#### Solution

The main idea of this solution is to replace the inside quadrilateral with a series of figures, such that each next one has a larger perimeter, and to eventually reach the outside quadrilateral. That will prove that the perimeter of $ABCD$ is smaller than that of $EFGH$. $\\$

Let’s proceed in a similar manner as in the Example 3. First, extend any of the sides of the inside quadrilateral such that it touches a side of the outside one.

Then, by triangle inequality, we can write that:

$$CI + IB > BC$$

So the perimeter of $AICD$ is larger than the perimeter of $ABCD$. We repeat this until all the vertices are on sides of the outside quadrilateral. There are actually a couple of different cases here, but they are all very similar to each other. We can have one vertex per side, or we can have one or two sides that have two vertices on them.
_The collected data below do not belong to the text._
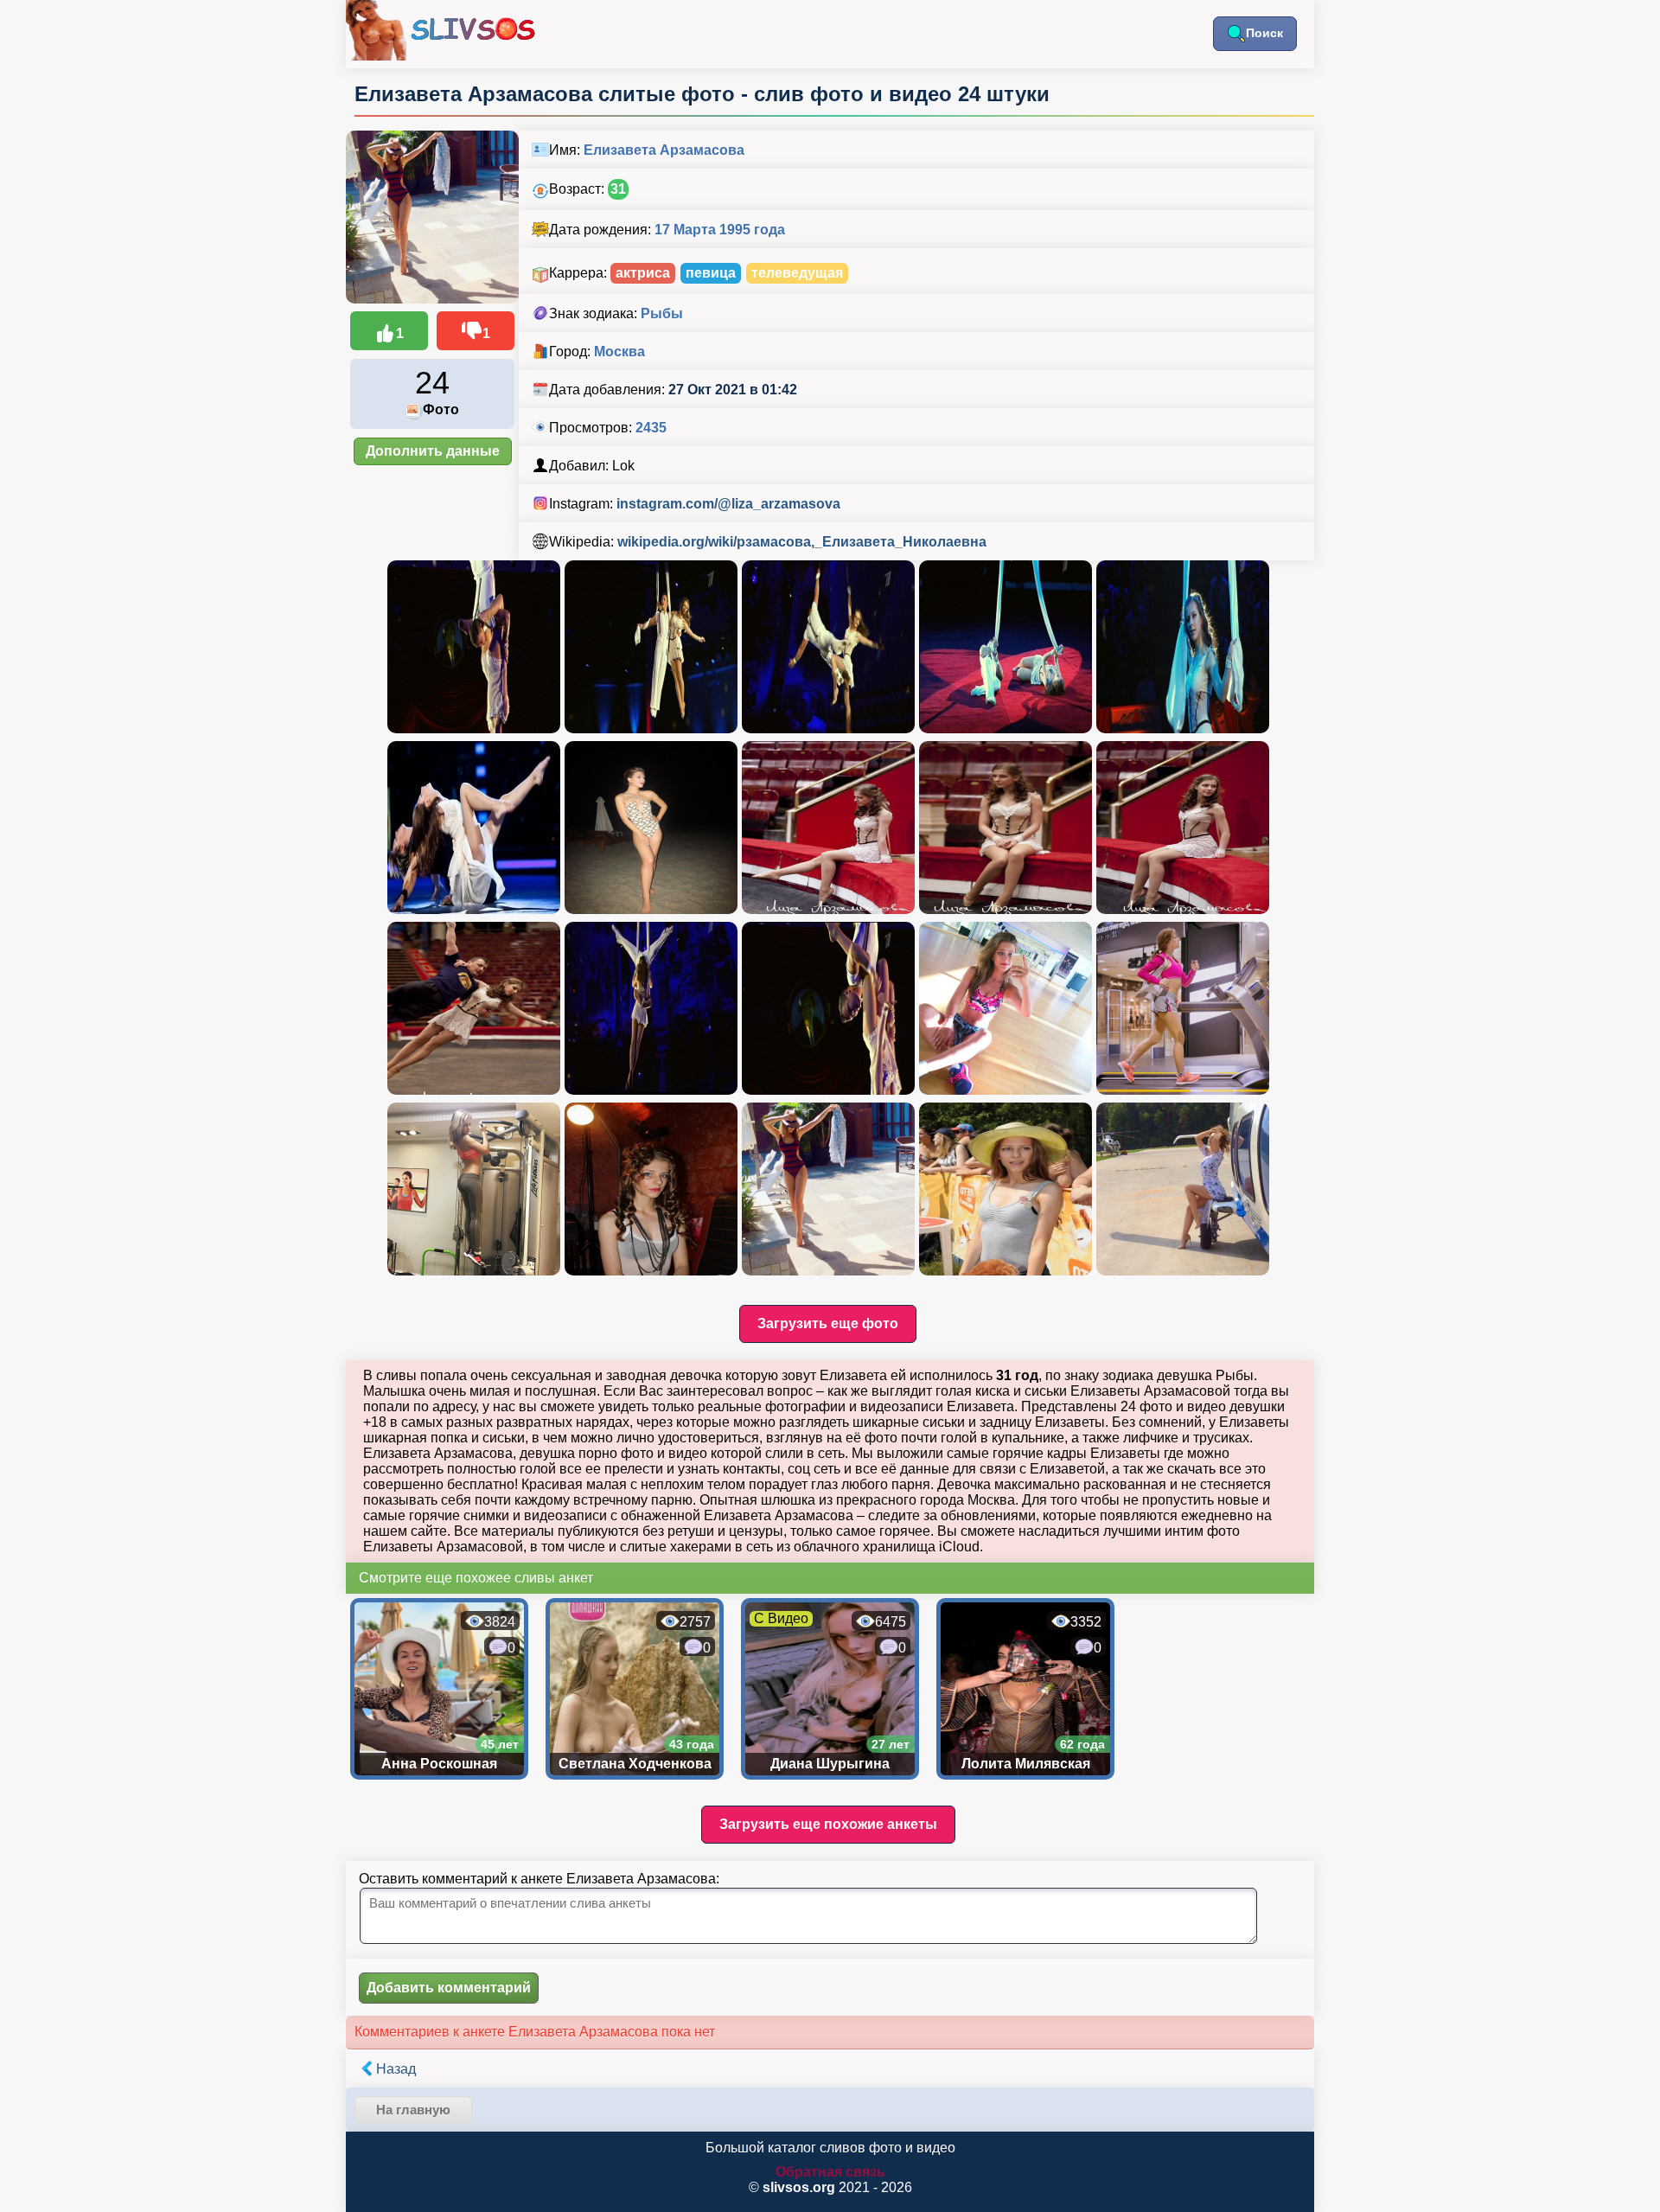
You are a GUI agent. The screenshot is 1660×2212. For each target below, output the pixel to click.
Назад (396, 2069)
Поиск (1264, 33)
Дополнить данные (433, 451)
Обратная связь (830, 2171)
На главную (413, 2109)
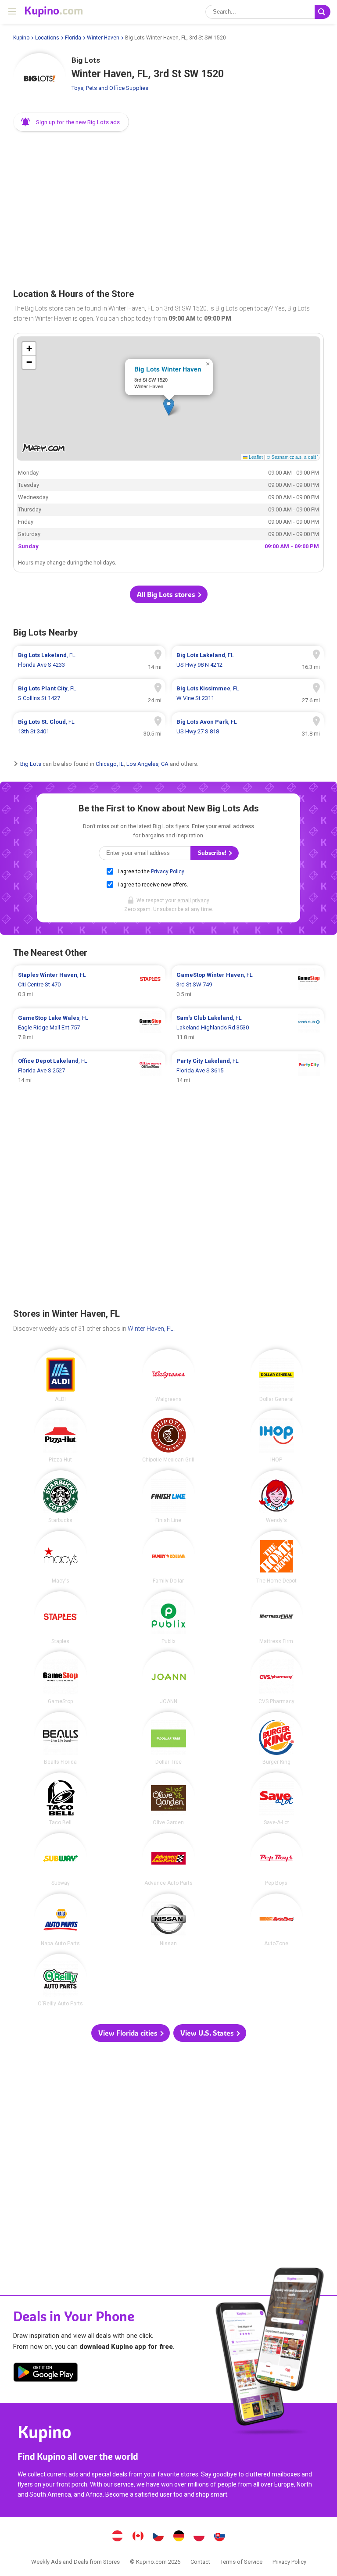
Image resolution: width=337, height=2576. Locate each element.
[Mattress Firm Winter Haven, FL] (276, 1617)
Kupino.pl (199, 2537)
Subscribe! (213, 853)
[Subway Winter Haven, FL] (60, 1859)
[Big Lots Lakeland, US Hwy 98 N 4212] (247, 660)
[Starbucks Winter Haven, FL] (60, 1496)
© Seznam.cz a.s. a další (292, 457)
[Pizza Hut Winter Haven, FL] (60, 1436)
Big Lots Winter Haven (167, 368)
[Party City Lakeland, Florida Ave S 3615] (247, 1071)
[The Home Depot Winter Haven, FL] (276, 1557)
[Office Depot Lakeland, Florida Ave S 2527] (89, 1071)
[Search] (322, 12)
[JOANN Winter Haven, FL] (168, 1677)
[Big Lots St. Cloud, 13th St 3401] (89, 727)
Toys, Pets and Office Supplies (110, 88)
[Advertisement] (168, 207)
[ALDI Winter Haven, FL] (60, 1375)
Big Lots (30, 764)
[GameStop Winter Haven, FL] (60, 1677)
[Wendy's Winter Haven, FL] (276, 1496)
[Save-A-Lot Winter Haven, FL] (276, 1798)
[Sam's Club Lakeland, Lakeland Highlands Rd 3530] (247, 1028)
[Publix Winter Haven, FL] (168, 1617)
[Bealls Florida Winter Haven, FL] (60, 1738)
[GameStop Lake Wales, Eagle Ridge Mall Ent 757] (89, 1028)
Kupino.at (117, 2537)
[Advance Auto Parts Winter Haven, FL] (168, 1859)
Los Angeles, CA (147, 764)
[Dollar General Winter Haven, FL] (276, 1375)
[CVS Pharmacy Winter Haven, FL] (276, 1677)
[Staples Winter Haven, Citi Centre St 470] (89, 985)
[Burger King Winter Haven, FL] (276, 1738)
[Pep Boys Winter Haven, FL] (276, 1859)
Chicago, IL (110, 764)
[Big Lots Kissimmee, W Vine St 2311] (247, 693)
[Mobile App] (45, 2374)
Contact (200, 2561)
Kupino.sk (219, 2537)
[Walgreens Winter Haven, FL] (168, 1375)
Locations (47, 38)
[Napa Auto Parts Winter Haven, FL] (60, 1920)
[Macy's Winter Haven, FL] (60, 1557)
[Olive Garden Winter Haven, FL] (168, 1798)
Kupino (21, 38)
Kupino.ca (137, 2537)
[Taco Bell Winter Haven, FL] (60, 1798)
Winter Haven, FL (150, 1328)
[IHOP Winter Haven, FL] (276, 1436)
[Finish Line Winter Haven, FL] (168, 1496)
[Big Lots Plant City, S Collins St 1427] (89, 693)
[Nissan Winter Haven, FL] (168, 1920)
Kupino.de (178, 2537)
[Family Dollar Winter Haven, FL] (168, 1557)
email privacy (193, 900)
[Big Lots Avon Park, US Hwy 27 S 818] (247, 727)
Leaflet (255, 457)
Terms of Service (241, 2561)
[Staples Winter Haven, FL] (60, 1617)
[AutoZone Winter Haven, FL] (276, 1920)
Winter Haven (103, 38)
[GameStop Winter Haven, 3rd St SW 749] (247, 985)
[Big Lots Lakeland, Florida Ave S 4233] (89, 660)
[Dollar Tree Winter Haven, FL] (168, 1738)
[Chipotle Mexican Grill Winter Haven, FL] (168, 1436)
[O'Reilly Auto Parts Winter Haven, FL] (60, 1980)
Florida (73, 38)
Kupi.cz (158, 2537)
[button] (71, 122)
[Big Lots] (39, 79)
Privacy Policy (167, 871)
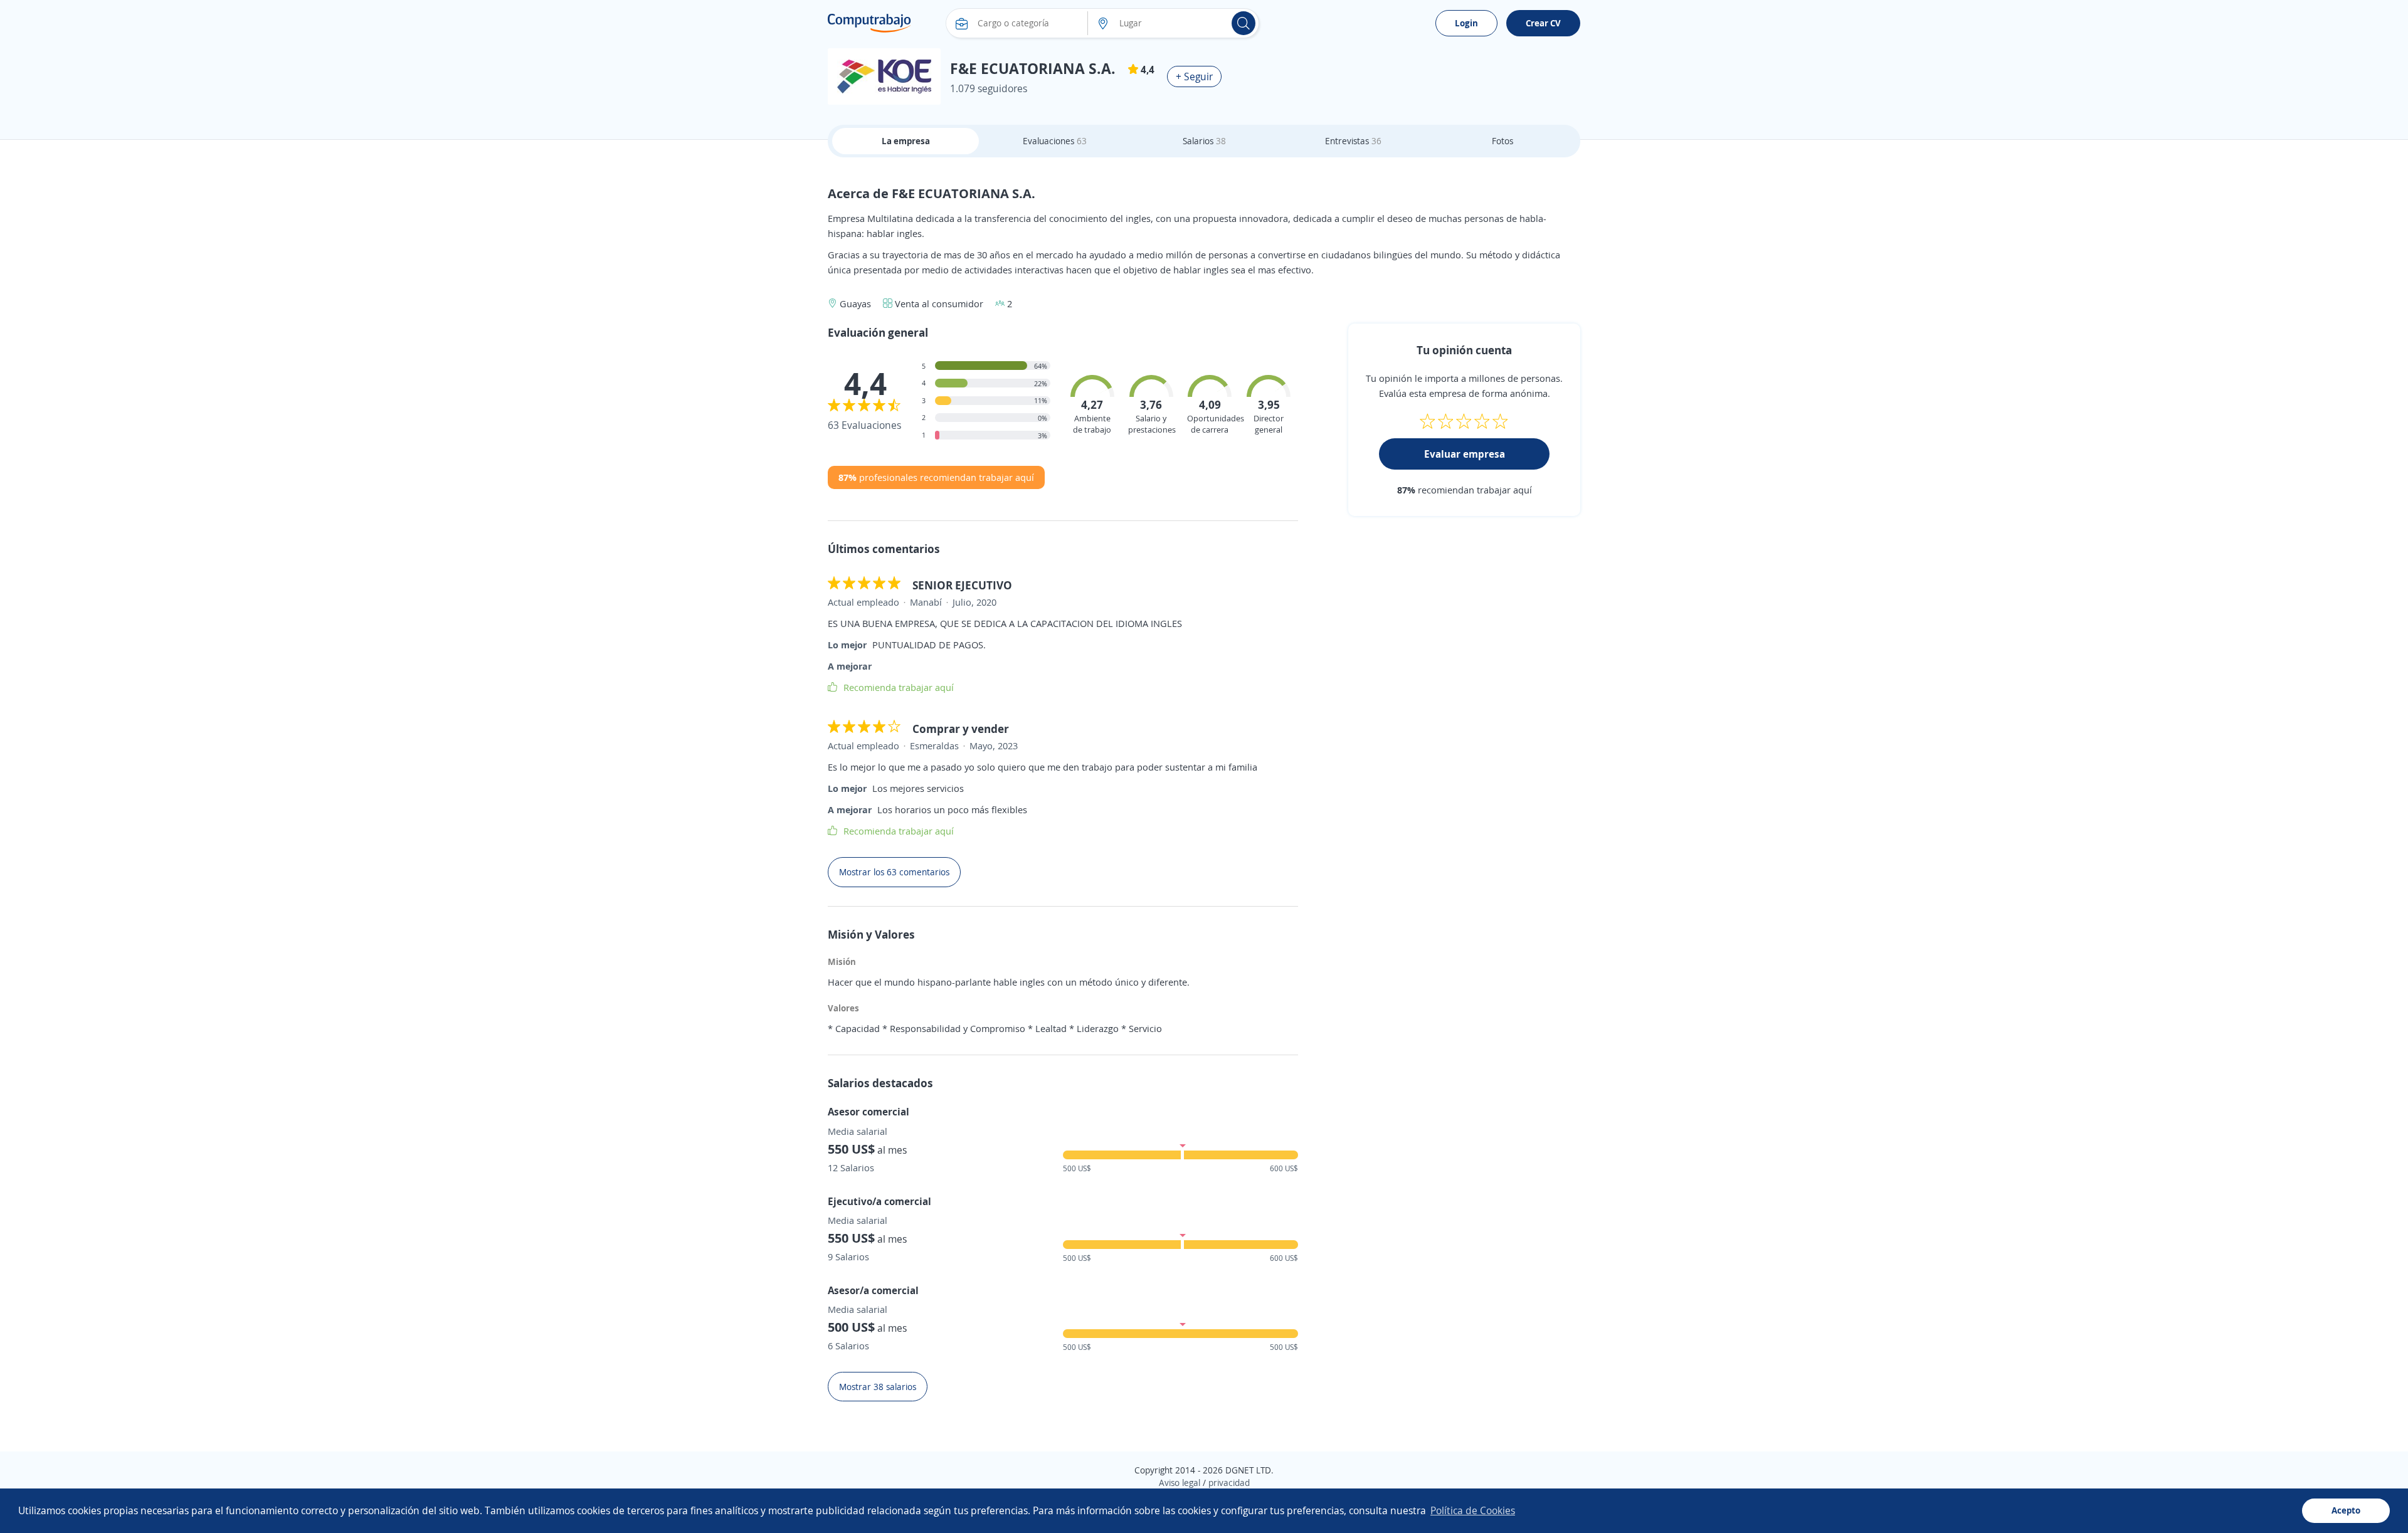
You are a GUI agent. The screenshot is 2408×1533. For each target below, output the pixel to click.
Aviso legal (1179, 1482)
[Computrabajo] (869, 23)
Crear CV (1543, 23)
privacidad (1229, 1482)
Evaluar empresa (1464, 454)
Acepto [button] (2345, 1510)
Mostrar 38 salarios (877, 1387)
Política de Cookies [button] (1472, 1510)
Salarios (1204, 141)
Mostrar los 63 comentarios (894, 872)
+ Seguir (1194, 76)
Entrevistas (1353, 141)
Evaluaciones (1055, 141)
In essence, the next step boils down to showing that the distance between any two consecutive vertices of the new quadrilateral $IJKL$ is the shortest along the side connecting them, and in particular, shorter then if we were to go around the perimeter of $EFGH$. Which is true, because a straight segment is the shortest path connecting two points. $\\$

In the particular case above, we can divide that into steps, for example first show that $IH + HL > IL$, extending the inner quadrilateral towards one of the vertices of the outer one. Then we can cut the corners, by for example saying that $JF + IF > IJ$. In any way, we show that the perimeter of $EFGH$ is larger than the perimeeter of $IJKL$, which is larger than the perimeter of $ABCD$ and we reach our objective here.